Retype exactly the stretch of lines that begins at the line containing "Where should I" and ends at the last line of the data, with no other lines.

**Stored data**

▶

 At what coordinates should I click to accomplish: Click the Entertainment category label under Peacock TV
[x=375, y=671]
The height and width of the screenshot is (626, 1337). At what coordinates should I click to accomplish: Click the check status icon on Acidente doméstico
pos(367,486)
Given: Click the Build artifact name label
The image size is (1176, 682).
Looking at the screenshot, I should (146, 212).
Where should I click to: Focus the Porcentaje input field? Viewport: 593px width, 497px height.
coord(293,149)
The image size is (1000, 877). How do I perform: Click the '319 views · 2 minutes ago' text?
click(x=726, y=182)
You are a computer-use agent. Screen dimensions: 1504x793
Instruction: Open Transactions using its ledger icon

◀

**EXPECTED ANSWER**
Where should I click to: Focus the Porcentaje input field? Viewport: 593px width, 497px height.
coord(293,149)
The image size is (1000, 877). How do I perform: Click the '319 views · 2 minutes ago' text?
click(x=726, y=182)
You are a computer-use agent. Screen dimensions: 1504x793
Instruction: Open Transactions using its ledger icon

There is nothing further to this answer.